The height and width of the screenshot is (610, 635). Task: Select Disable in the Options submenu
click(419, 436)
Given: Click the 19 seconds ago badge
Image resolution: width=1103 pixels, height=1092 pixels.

================================

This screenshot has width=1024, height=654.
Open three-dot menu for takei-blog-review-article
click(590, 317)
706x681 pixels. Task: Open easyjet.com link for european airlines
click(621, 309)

================================

Work to complete: Given the records above, restate word for word only the lines starting at the one with "The height and" and ending at the one with "Image resolution: width=1103".

Result of this task:
The height and width of the screenshot is (610, 635). Task: Select Disable in the Options submenu
click(419, 436)
Given: Click the 19 seconds ago badge
Image resolution: width=1103 pixels, height=1092 pixels.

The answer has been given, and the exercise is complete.